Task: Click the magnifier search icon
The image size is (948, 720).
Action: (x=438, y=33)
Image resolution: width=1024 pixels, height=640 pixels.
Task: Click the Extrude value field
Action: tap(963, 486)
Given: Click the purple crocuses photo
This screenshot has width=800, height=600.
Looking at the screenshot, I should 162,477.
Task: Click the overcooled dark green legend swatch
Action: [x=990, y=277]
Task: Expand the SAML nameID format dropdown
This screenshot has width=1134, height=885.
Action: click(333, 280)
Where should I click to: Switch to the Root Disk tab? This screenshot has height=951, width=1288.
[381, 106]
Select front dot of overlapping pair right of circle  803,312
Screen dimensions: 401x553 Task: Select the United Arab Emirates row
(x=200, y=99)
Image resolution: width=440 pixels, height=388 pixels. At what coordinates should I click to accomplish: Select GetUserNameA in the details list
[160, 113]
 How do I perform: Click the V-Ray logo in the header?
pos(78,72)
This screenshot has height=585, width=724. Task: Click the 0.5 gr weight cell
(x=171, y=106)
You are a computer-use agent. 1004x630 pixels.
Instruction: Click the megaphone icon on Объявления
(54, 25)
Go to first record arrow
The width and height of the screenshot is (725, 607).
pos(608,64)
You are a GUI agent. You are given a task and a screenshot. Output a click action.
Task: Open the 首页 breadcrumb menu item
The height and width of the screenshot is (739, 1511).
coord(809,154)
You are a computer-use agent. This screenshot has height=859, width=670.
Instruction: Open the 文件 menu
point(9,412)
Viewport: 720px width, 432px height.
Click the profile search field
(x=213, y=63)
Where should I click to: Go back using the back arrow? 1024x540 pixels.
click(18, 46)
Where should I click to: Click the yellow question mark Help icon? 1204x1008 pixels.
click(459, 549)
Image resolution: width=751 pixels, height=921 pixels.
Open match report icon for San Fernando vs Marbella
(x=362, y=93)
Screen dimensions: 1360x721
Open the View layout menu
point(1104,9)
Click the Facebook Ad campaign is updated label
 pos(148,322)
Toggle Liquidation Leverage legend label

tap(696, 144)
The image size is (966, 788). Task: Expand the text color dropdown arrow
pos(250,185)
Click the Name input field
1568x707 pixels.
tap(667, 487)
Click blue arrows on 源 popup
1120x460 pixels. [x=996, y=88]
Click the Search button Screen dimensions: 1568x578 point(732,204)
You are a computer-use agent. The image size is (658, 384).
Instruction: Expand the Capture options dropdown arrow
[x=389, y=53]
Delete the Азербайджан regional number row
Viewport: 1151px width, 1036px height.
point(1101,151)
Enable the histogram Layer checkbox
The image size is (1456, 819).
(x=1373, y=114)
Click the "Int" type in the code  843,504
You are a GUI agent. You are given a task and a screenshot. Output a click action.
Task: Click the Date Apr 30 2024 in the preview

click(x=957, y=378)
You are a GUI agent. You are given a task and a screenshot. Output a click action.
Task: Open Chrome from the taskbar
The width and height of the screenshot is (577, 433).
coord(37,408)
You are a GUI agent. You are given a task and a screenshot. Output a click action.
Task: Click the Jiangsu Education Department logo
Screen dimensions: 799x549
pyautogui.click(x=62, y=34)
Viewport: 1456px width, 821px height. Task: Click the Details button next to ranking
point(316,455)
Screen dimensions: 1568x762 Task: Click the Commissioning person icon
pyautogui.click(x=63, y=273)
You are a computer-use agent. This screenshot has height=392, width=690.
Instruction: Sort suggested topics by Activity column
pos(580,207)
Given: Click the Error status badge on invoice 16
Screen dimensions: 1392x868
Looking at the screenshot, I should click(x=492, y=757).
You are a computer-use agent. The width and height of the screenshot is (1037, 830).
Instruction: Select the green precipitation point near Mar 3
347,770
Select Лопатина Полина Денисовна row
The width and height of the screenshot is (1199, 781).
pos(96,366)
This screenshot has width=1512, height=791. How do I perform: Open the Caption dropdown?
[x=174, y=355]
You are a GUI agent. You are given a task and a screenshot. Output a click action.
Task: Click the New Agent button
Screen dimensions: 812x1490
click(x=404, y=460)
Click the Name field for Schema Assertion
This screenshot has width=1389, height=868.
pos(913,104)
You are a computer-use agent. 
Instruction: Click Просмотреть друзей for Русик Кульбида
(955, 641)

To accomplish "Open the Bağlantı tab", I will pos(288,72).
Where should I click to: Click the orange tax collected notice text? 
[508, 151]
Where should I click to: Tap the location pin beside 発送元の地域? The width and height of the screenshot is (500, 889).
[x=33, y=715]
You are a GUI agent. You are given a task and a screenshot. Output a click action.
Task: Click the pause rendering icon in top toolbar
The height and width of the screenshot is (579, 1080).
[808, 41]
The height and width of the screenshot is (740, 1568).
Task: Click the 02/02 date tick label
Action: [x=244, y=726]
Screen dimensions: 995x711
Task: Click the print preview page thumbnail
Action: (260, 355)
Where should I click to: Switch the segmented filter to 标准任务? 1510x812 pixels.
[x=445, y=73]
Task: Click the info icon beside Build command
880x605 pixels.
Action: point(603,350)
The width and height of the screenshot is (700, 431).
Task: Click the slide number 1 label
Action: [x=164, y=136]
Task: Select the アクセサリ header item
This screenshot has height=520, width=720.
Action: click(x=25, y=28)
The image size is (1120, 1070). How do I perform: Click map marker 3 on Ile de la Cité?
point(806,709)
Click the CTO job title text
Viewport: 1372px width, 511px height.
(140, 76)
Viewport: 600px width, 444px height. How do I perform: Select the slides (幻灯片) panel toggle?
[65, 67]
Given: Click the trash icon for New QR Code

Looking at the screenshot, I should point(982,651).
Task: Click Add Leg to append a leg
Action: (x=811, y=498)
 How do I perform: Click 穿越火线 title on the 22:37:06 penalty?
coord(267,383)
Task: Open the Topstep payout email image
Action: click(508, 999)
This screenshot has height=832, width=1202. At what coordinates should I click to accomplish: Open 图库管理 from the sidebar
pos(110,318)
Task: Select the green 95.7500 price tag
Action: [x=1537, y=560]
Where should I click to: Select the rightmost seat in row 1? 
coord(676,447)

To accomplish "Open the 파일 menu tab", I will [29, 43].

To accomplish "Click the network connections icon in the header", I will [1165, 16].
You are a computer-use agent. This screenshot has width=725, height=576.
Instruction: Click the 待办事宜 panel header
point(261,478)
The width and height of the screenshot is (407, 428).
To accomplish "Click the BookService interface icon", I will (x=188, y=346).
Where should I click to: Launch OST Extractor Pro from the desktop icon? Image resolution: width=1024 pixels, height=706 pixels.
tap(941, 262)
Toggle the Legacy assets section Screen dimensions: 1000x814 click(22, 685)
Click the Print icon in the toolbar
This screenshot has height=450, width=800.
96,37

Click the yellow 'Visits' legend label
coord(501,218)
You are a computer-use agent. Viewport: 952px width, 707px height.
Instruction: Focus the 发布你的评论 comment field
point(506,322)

··········

**Task requirements**
Exactly as written, please transcribe the lines from the start of the records above to the line that holds "Given: Click the purple crocuses photo", both ends included.

**Expected answer**
Task: Click the magnifier search icon
The image size is (948, 720).
Action: (x=438, y=33)
Image resolution: width=1024 pixels, height=640 pixels.
Task: Click the Extrude value field
Action: tap(963, 486)
Given: Click the purple crocuses photo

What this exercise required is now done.